◆ TEXT SHOWN:
— START —

How to do faster DML

Lok P <loknath.73@xxxxxxxxx> · Sat, 3 Feb 2024 17:50:02 +0530

Hello All,
A non partitioned table having ~4.8 billion rows in it and having data size as ~1.4TB , row size as ~313 bytes having ~127 columns in it. This has got approx ~1billion+ duplicate rows inserted in it and we want to get the duplicate data removed for this table and create a PK/unique constraint back so as to not have the duplicate values in future. We are struggling to do the same.

Teammates suggested doing this using CTAS method, i.e. create a new table with the unique record set and then drop the main table. Something as below

create table TAB1_New
as
SELECT  * from TAB1 A
where ID in
      (select min(ID) from TAB1
      group by ID having count(ID)>=1 );

But for the above to work faster , they mentioned to have an index created on the column using which the duplicate check will be performed i.e ID column. So, creating the index itself took ~2hrs+ and the index size now shows as ~116GB.

Create index idx1 on TAB1(ID)

And now running the SELECT subquery part of the CTAS statement to see if its giving the correct unique records count. It ran for 2.5 hrs and then we killed it. Below is the plan for the same.

explain select  min(ID) from TAB1 A
        group by ID having count(ID)>=1

GroupAggregate  (cost=0.71..6025790113.87 rows=29432861 width=46)
  Group Key: ID
  Filter: (count(ID) >= 1)

— END —

◆ DATA ENTRIES:
— START —

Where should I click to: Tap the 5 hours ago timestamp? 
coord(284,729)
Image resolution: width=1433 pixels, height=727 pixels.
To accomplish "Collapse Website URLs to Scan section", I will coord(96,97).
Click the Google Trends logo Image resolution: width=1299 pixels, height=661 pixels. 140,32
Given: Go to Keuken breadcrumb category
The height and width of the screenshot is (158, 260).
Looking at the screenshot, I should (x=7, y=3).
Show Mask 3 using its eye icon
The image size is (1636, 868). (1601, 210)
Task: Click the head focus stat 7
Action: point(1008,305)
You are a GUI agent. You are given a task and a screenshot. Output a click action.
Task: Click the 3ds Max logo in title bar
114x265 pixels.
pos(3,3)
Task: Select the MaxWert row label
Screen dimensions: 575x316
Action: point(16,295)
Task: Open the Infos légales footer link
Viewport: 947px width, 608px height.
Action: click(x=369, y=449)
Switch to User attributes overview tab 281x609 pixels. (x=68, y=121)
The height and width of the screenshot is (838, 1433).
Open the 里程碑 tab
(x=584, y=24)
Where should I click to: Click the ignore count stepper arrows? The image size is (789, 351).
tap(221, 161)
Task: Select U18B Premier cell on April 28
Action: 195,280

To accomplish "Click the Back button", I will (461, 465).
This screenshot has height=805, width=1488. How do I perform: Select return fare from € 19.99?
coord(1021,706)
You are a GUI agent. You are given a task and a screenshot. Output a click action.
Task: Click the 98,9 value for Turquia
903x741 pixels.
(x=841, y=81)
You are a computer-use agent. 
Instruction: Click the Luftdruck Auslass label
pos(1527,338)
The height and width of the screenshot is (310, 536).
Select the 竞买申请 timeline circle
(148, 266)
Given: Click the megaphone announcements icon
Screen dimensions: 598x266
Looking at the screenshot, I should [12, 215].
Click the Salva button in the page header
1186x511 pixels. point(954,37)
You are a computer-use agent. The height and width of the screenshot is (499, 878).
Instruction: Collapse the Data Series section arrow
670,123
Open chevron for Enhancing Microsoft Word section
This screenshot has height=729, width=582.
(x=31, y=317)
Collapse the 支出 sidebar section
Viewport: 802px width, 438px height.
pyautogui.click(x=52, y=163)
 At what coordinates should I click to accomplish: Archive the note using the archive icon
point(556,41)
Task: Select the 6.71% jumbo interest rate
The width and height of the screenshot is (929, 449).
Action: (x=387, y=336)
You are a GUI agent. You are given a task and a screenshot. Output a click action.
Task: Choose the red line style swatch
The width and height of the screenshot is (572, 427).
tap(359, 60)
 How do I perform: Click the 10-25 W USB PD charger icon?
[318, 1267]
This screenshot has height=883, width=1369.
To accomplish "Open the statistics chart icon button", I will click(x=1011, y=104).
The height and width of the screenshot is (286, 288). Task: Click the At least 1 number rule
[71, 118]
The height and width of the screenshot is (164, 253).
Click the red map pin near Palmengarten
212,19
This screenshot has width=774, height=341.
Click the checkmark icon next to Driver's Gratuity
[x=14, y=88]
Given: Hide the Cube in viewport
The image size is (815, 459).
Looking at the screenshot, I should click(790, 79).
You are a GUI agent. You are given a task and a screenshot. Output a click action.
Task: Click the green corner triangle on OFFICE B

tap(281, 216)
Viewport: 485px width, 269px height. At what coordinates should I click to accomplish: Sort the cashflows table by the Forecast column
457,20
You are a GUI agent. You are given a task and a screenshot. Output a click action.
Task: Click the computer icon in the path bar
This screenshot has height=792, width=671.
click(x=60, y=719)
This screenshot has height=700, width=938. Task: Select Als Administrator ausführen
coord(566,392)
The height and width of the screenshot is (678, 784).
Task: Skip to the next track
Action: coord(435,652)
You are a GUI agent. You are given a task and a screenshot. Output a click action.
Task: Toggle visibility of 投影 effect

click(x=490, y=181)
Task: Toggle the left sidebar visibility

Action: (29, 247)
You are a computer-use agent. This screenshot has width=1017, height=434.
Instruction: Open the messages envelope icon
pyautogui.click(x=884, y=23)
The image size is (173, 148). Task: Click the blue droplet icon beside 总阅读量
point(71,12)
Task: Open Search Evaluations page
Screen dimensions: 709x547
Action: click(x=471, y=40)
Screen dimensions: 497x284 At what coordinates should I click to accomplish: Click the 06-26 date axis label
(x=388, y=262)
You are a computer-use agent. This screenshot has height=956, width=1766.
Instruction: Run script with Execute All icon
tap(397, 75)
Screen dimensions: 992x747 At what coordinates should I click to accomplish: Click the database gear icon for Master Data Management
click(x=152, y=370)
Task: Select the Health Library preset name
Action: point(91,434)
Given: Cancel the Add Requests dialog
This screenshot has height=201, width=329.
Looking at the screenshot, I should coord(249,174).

— END —

◆ REQUIREMENT:
Write what comes next in the forum post about removing duplicate rows from a very large table, picking up right after its last line. The material has no part in this.

◆ THE ANSWER:
  ->  Index Only Scan using idx1 on TAB1 a  (cost=0.71..5988060903.17 rows=4883397120 width=14)

I want to understand if by any way this can be done faster . Also I am worried that creating PK constraint/index back after deleting the duplicate is also going to run forever. Is there any way we can make these heavy operations faster on postgre by facilitating more database resources through some parameter setup, like parallel hint etc? We have pg_hint_plan extension added, but not seeing the parallel hint enforced when adding it to the query.

In Oracle we have Parallel hints, Direct path read/write for faster read/write operations, parallel index scan etc. available, if anything similar to that available in aurora postgre to facilitate more horsepower and speed up the batch operations. And , how can we monitor progress of any running query ?
 Just to note- It's a db.r7g.8xlarge aurora postgres instance, 32VCPU, 256GB RAM. PG version 15.4.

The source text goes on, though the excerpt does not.